UVB-induced anti-survival and pro-apoptotic effects on HaCaT human keratinocytes via caspase- and PKC-dependent downregulation of PKB, HIAP-1, Mcl-1, XIAP and ER stress.

Evidence suggests that solar ultraviolet B (UVB) radiation inhibits growth and/or induces apoptosis of human skin cells. However, mechanisms underlying the UVB-induced anti-survival and pro-apoptotic effects on human skin cells remain unclear. In this study, we investigated the effect of UVB radiation on survival and apoptosis of HaCaT human keratinocytes and determined possible molecular, cellular and signaling mechanisms including cross-regulation, which are responsible for the UVB's anti-survival and/or pro-apoptotic effects. The results showed that UVB radiation at 400 mJ/cm² for 8 h largely decreased cell survival and induced DNA fragmentation, an index of apoptosis, in HaCaT human keratinocytes. On a mechanistic level, UVB radiation triggered the activation of caspase-9, cleavage of poly(ADP-ribose) polymerase, and downregulation of myeloid cell leukemia-1 (Mcl-1), human inhibitor of apoptosis protein-1 (HIAP-1), X-linked IAP (XIAP), and protein kinase B (PKB), but did not affect the expression of B-cell lymphoma-2 in HaCaT cells. UVB radiation also upregulated the expression of glucose-regulated protein 78 (GRP78), an endoplasmic reticulum (ER) stress marker, in HaCaT cells.

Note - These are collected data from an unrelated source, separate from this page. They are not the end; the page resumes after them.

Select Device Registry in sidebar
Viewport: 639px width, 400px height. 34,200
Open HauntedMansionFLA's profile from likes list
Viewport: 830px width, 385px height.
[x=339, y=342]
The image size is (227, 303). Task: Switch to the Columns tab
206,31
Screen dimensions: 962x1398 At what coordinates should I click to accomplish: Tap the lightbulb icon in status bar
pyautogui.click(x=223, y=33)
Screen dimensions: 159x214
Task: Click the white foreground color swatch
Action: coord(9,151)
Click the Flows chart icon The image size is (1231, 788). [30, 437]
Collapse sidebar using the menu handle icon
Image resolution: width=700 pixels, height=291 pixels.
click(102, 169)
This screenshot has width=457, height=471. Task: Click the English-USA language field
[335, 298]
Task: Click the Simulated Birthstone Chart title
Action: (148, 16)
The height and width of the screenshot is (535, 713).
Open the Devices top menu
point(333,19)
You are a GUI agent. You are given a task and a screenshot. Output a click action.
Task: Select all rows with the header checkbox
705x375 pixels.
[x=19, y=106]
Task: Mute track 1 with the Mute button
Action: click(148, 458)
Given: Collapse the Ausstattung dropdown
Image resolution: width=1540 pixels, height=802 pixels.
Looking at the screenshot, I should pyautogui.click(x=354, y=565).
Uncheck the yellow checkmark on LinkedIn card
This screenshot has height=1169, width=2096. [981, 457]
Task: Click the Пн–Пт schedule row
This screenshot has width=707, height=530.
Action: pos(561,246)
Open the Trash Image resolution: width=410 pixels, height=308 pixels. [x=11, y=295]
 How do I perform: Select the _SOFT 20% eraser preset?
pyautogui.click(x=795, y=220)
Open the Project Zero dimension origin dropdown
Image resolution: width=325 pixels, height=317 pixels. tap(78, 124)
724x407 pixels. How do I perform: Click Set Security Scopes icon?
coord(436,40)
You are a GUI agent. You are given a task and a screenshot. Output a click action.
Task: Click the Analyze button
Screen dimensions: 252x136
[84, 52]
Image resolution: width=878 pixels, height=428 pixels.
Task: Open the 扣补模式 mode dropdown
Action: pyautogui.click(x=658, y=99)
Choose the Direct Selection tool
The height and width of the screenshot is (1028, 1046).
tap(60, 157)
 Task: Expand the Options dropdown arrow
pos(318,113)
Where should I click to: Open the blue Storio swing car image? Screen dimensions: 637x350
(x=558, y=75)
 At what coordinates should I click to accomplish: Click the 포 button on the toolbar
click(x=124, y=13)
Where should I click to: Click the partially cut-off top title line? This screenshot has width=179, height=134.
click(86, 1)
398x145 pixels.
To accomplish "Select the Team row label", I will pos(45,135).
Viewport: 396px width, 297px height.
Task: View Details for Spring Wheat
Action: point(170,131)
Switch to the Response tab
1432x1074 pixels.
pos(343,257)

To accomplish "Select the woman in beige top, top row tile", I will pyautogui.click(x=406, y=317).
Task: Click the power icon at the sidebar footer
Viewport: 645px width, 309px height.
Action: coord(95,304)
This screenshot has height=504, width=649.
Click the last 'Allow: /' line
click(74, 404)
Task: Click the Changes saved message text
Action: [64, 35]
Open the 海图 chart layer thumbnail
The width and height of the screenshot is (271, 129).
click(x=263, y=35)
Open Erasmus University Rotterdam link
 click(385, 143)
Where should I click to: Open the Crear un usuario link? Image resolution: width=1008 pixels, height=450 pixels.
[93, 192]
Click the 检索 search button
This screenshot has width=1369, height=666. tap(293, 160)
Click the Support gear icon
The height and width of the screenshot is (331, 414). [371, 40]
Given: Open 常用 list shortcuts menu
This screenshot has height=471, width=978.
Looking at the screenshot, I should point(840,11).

Of note, results of pharmacological inhibition studies have demonstrated that pretreatment with z-VAD-fmk, a pan-caspase inhibitor strongly attenuated UVB-induced apoptosis, the activation of caspase-9, downregulation of Mcl-1, XIAP and PKB (but not HIAP-1), and upregulation of GRP78, while pretreatment with GF109203 or GO6983, pan-PKC inhibitors, substantially blocked the UVB-induced reduction of cell survival, activation of caspase-9, downregulation of HIAP-1, XIAP, and PKB (but not Mcl-1), and GRP78 upregulation in HaCaT cells. Collectively, these results demonstrated that UVB has strong anti-survival and pro-apoptotic effects on HaCaT cells and the effects were largely mediated via the activation of caspase-9 and protein kinase Cs, which subsequently downregulated PKB, XIAP, HIAP-1 and Mcl-1, and triggered ER stress.